ところが開成中学に落ち、人生設計はスタートでつまずいた。
《すごくショックでした。世の中予定通りいかないというか、運というものがすごく大きいんだなと思いましたね》
音楽業界情報総合サイト『Musicman』のリレーインタビュー(2010年5月13日公開、第86回)に、秋元はそう答えている。
「98%の運と、1%の汗と、1%の才能」――それが秋元の人生観となる。ものごとの成否の原因が「運」にあるとする人生観は傍観者のものであり、必然的に「責任」の生じない立ち位置に身を置くことになる。
秋元は公立中学から中央大学附属高等学校に進学し、東大を目指した。人生の転機は高校2年の冬に訪れる。勉強の合間、ラジオを聴いているうちに「ラジオドラマなら自分でも書けるのではないか」――そんな気がしてニッポン放送へ原稿を書いて送ったところ、当時、制作部副部長だった亀渕昭信(のち同社社長)の目にとまり、高校生ながら放送作家の仕事をはじめることになる。
失うものがないからこそ
「思えば、道草からはじまった人生」――秋元はのちにそう語るが、秋元の処し方で注目するのは次の言葉だ。書籍『AKB48の戦略!』(田原総一朗との共著、アスコム)で、田原にこう語っている。

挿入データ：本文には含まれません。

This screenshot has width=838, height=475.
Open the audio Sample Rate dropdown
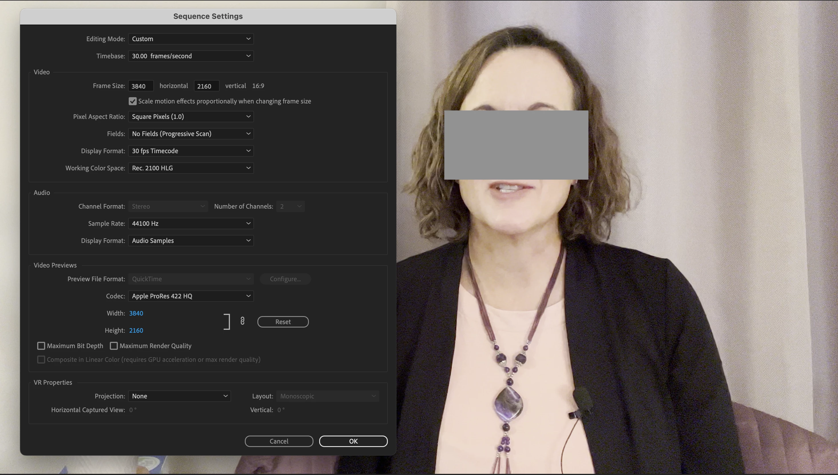pos(191,223)
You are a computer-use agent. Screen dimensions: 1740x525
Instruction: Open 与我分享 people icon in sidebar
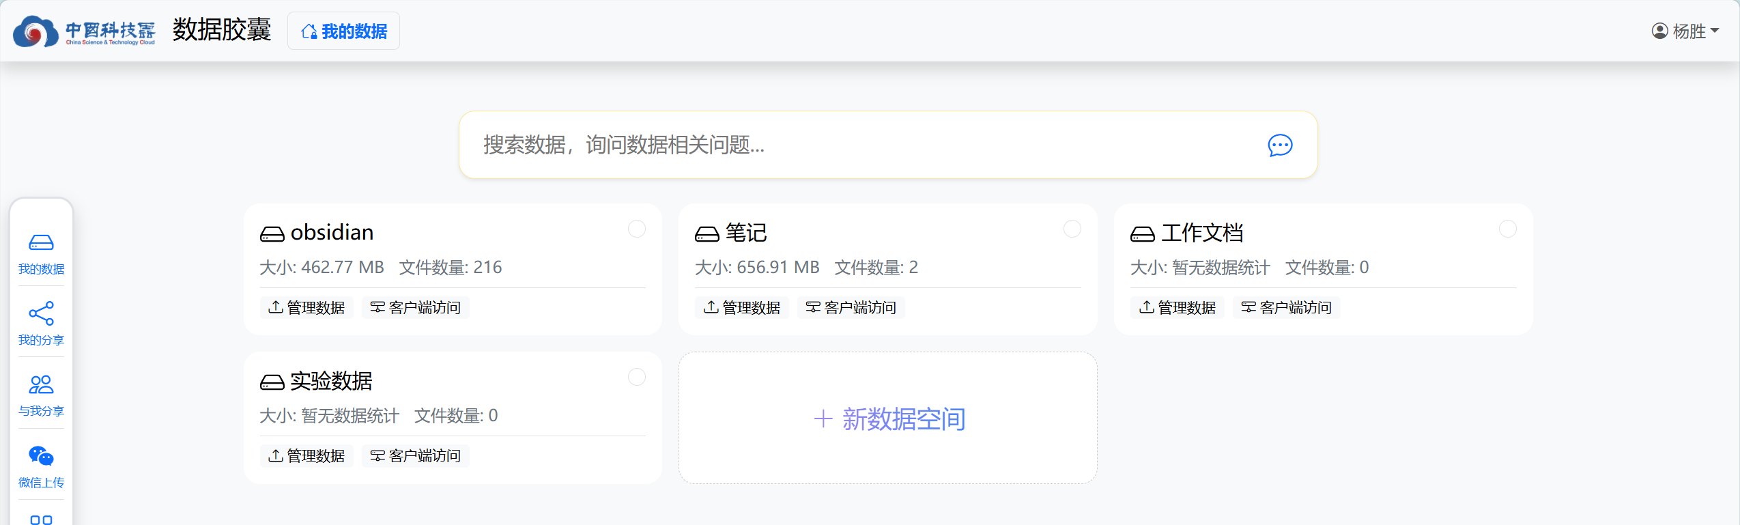[41, 384]
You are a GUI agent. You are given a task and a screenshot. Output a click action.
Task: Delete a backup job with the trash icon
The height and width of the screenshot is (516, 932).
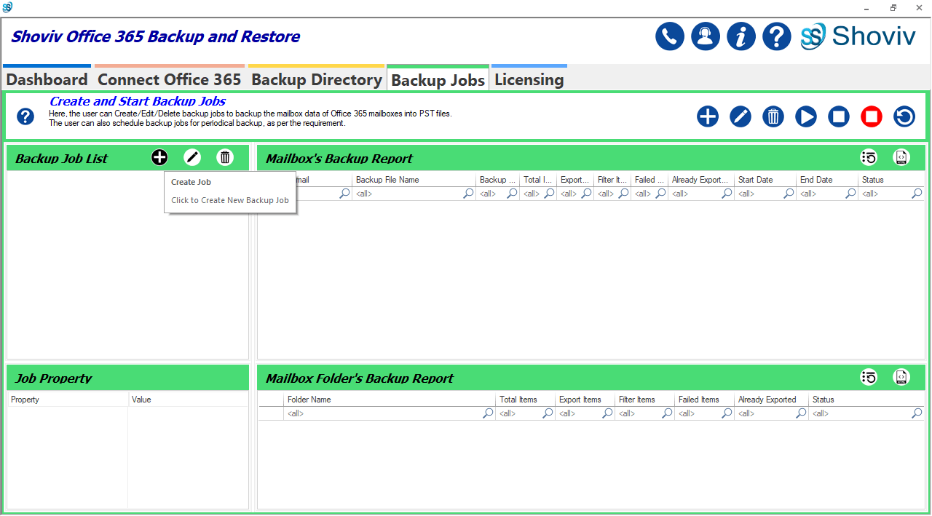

《僕は、スタートから高校生の放送作家だった。だから予測がはずれようが、バカな思いつきを口にして呆れられようが、失うものは1つもない。僕はどんな会議でもずっと最年少でした。おもしろい企画を出せば採用してくれるけど、何も責任はないわけです。もともと期待されていないから、昔はバットをいちばん長く持ってぶんぶん振り回し、ときどき当たった。たまにはホームランを打った》
「責任のない立場」が秋元にとっていかに居心地のいいものであったかがうかがえる言葉だ。「運」という傍観者の立ち位置から見る人生観と、「責任のない立場」という立ち位置。
これが秋元の人生を貫く「寝業」の両輪ということになる。